* [Dataset content]
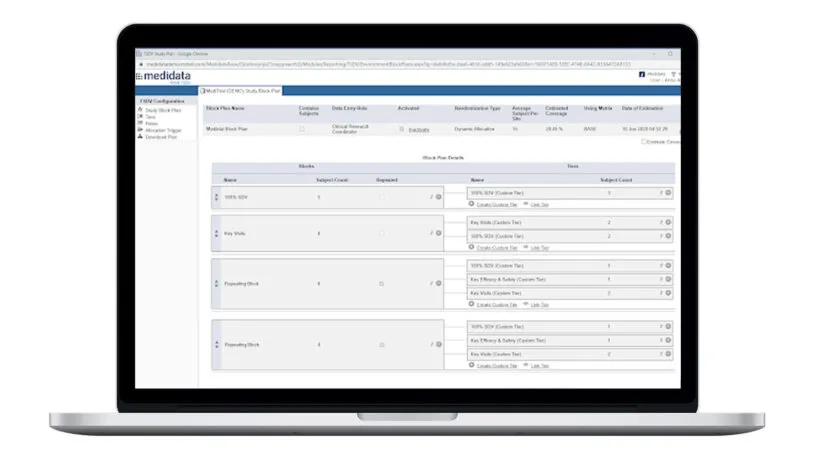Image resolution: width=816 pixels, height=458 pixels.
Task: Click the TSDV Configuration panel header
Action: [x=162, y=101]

...

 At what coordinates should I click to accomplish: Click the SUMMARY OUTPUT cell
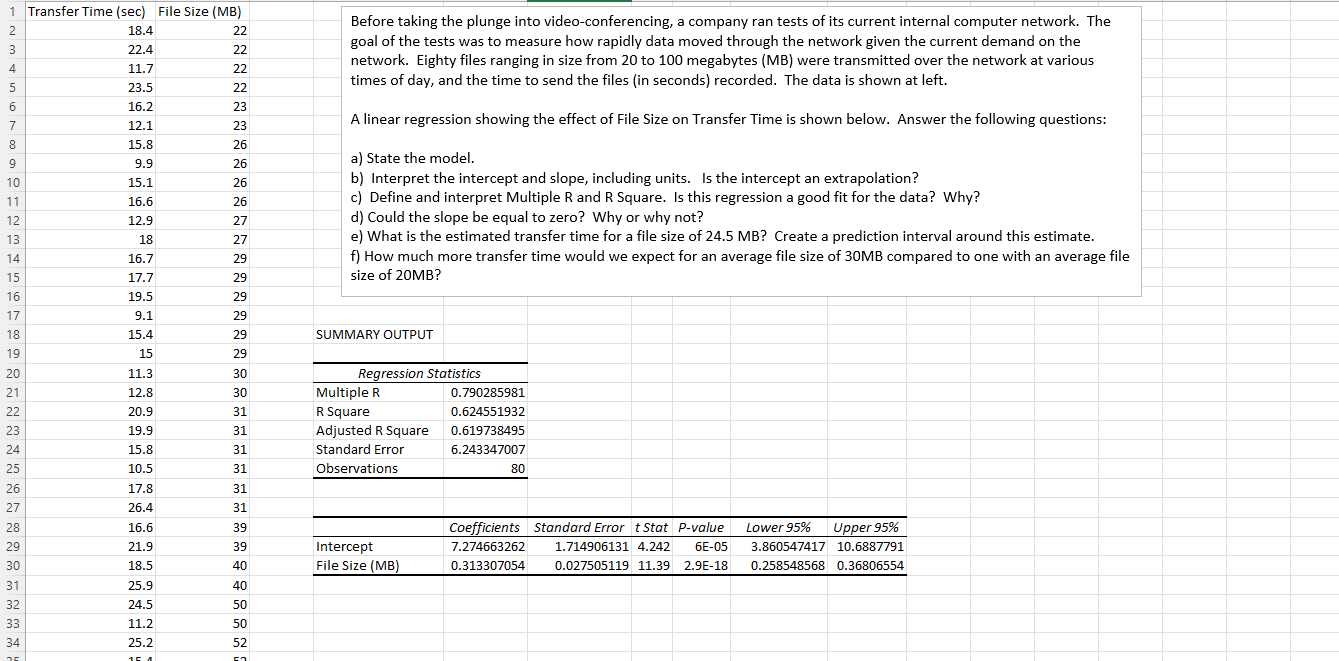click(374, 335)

==

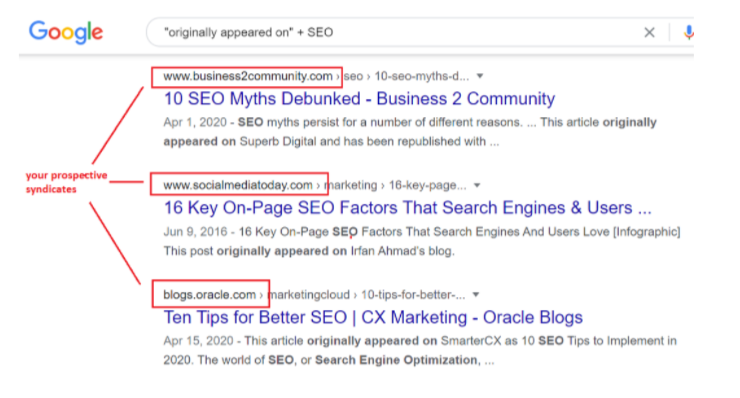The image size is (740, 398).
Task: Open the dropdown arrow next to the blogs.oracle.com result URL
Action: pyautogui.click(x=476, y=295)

* [Given request] Copy the records from the line with "The image size is (740, 398)." up to and including the line with "Action: pyautogui.click(x=476, y=295)", changing "result URL" to "search result link" and keeping everything else as it is. Leave out the pictures and give only these lines.

* [Answer to the exercise]
The image size is (740, 398).
Task: Open the dropdown arrow next to the blogs.oracle.com search result link
Action: pyautogui.click(x=476, y=295)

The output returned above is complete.